Only the lines below from the one containing "This screenshot has width=856, height=455." to the one containing "This screenshot has height=596, width=719." should be repeated, both included and unchanged.

→ Materials provided:
******
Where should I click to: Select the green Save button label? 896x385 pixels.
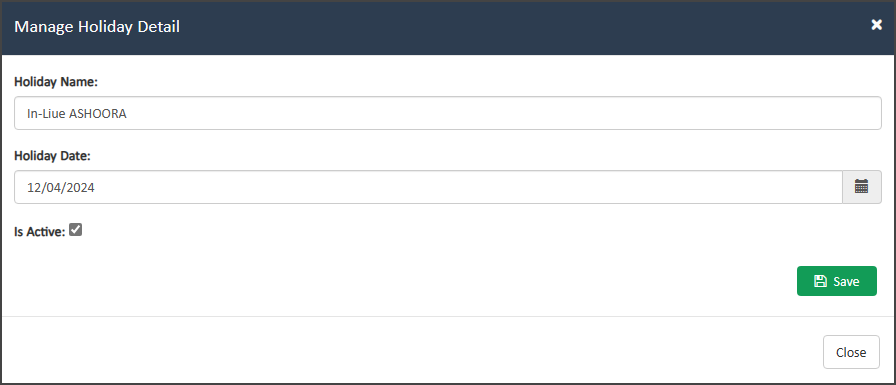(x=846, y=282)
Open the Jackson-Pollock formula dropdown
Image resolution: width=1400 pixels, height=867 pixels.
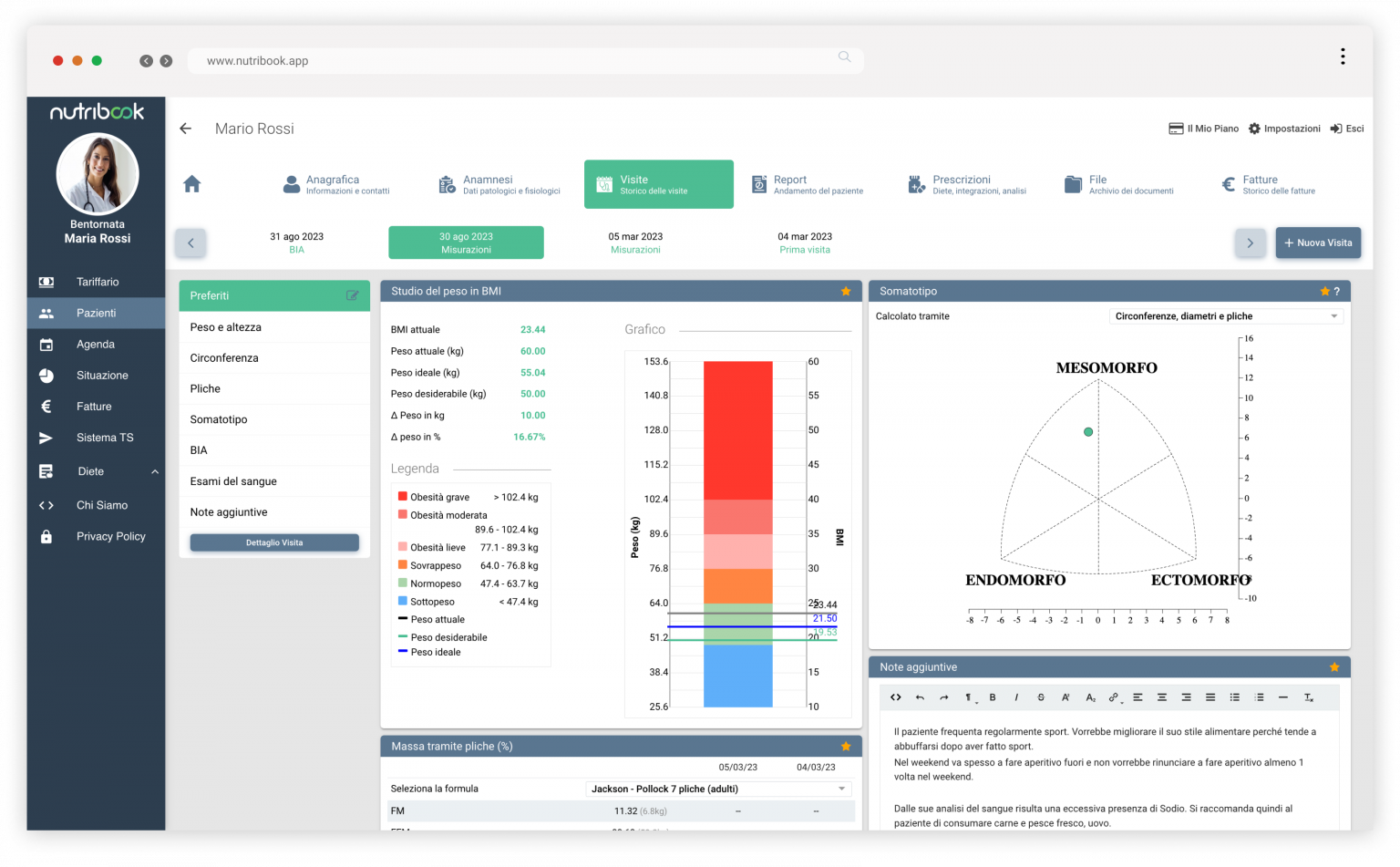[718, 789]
******
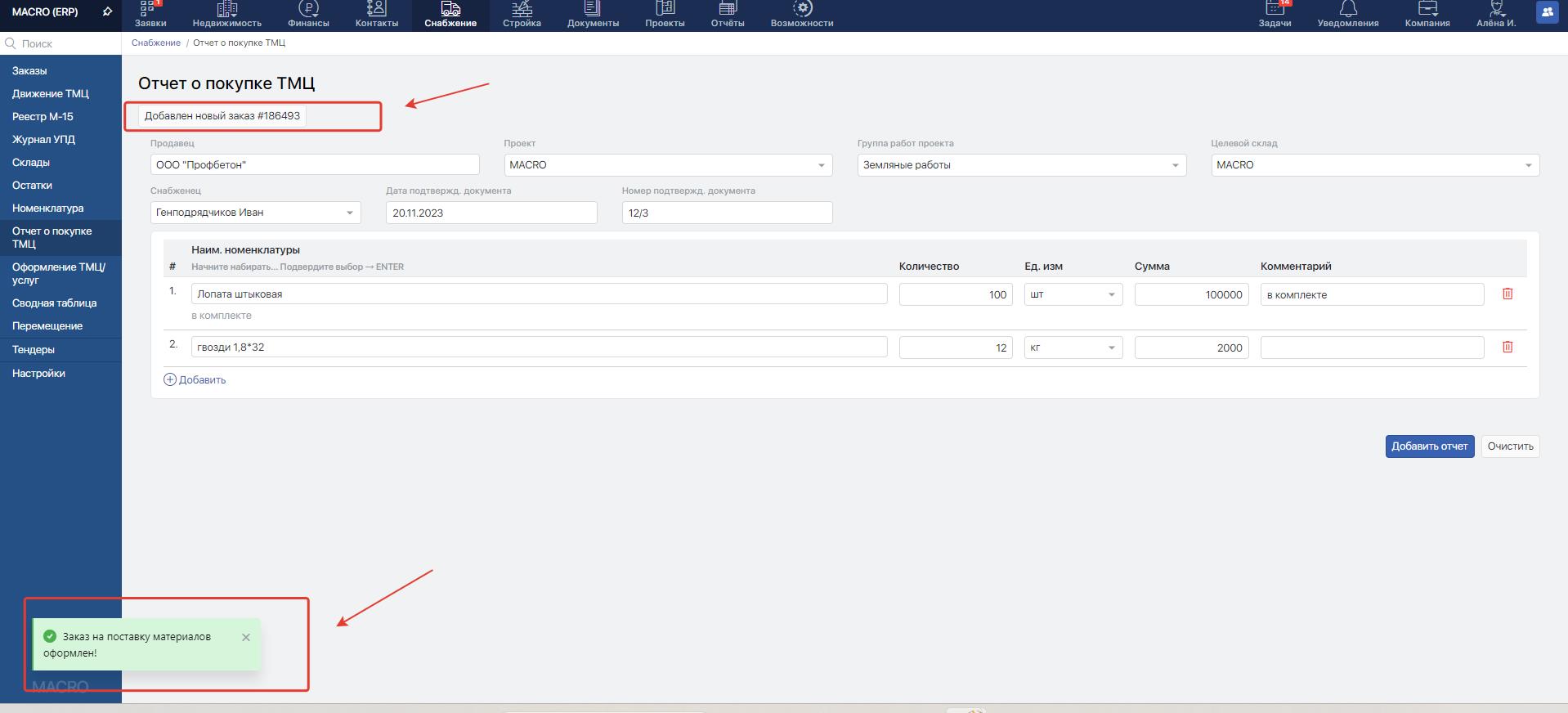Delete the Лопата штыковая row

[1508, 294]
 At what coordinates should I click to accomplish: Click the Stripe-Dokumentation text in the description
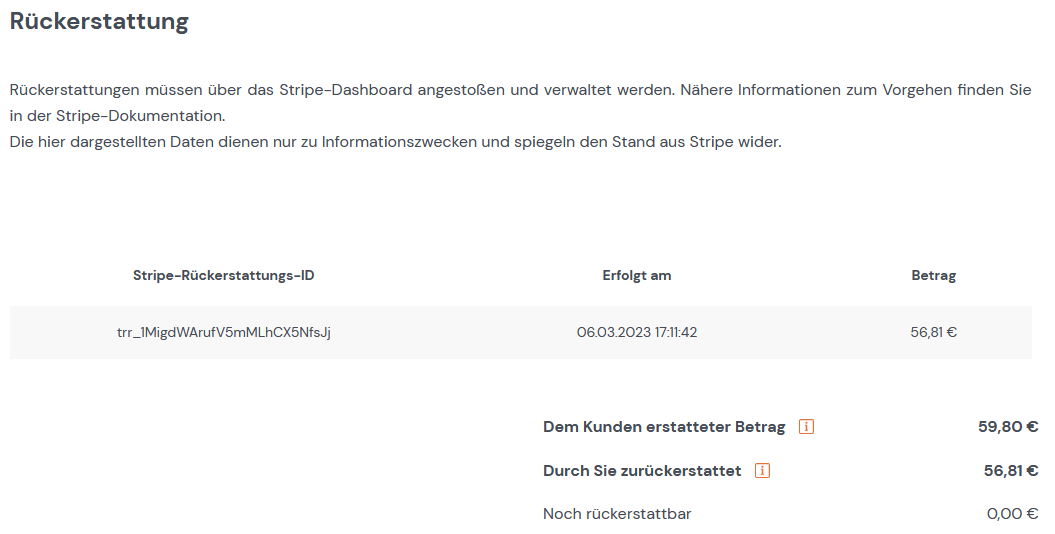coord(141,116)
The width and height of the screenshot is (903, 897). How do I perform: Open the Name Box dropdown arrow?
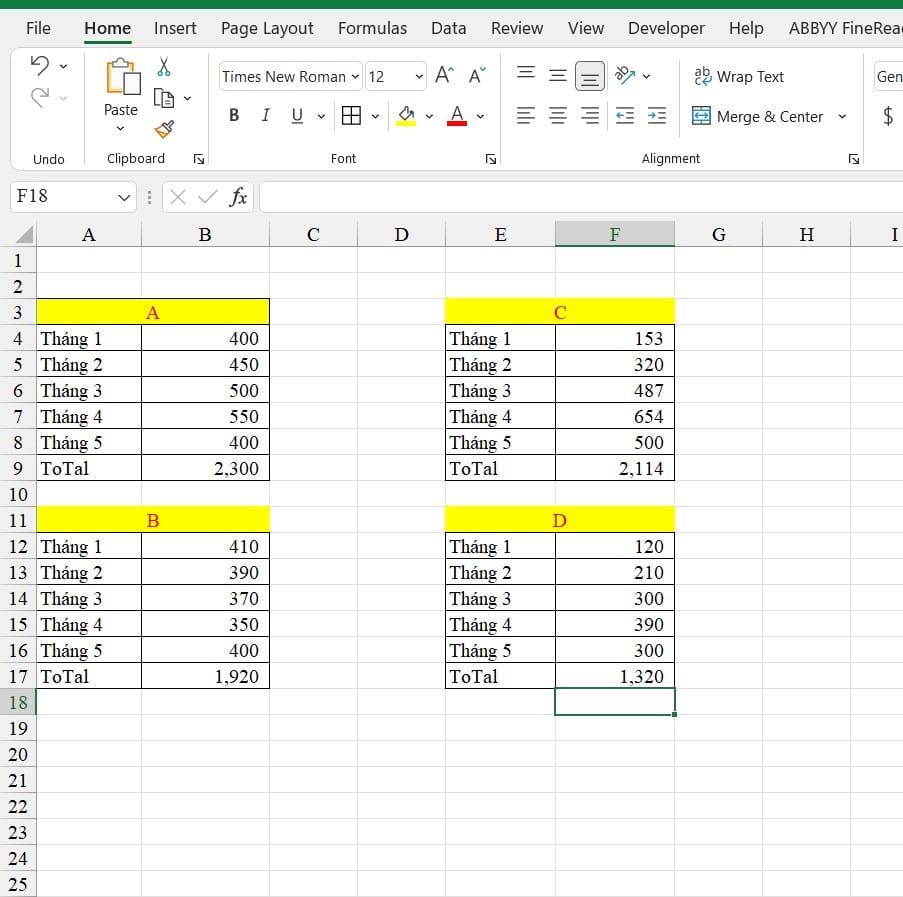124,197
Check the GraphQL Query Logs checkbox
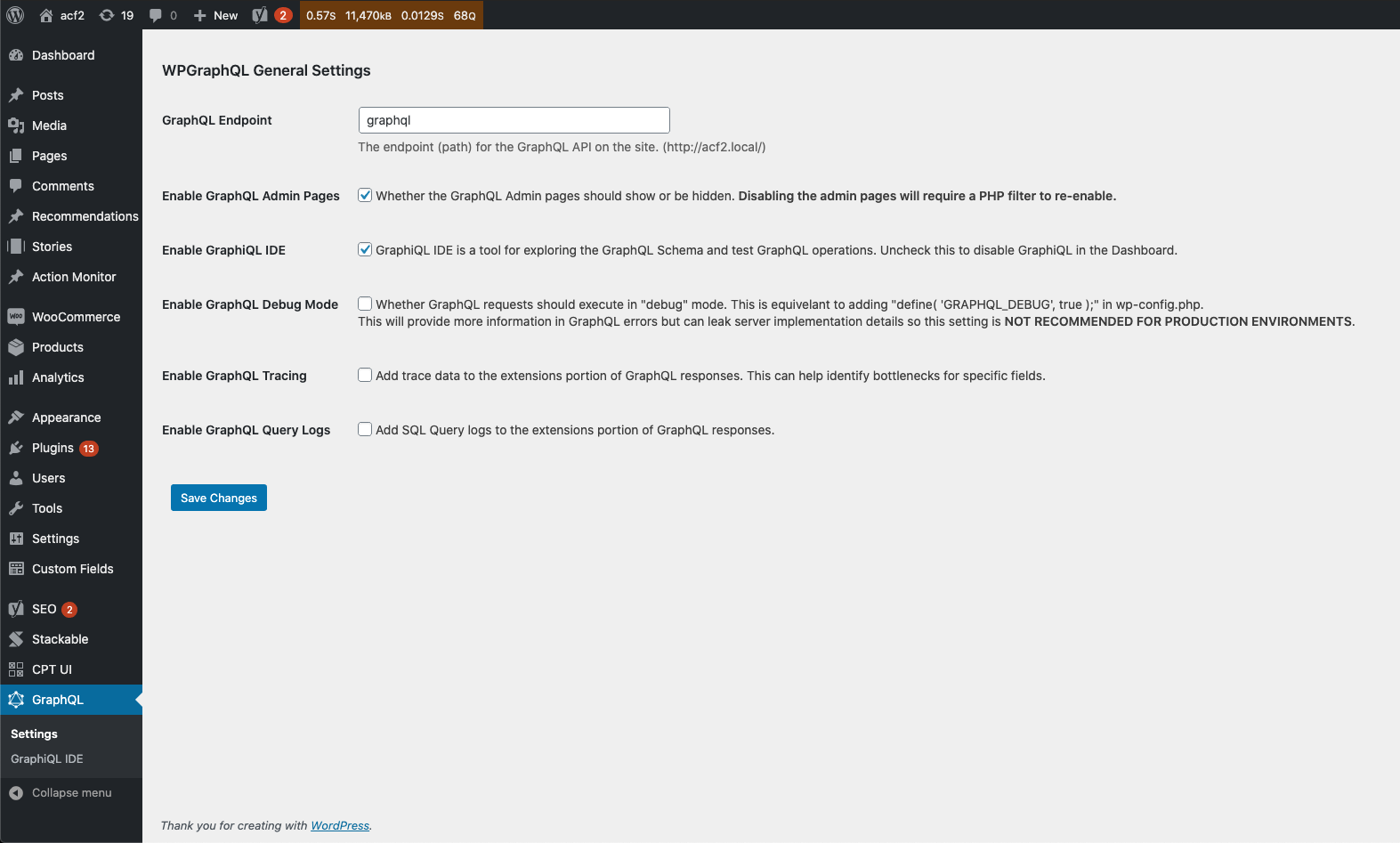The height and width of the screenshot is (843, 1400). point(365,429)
******
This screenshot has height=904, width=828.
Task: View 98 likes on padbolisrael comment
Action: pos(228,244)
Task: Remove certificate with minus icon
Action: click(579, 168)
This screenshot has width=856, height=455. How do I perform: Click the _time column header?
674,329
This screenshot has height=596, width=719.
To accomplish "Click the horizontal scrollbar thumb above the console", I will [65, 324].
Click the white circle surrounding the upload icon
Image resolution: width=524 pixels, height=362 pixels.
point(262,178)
******
→ The answer:
This screenshot has width=856, height=455. How do I perform: Click the _time column header?
674,329
This screenshot has height=596, width=719.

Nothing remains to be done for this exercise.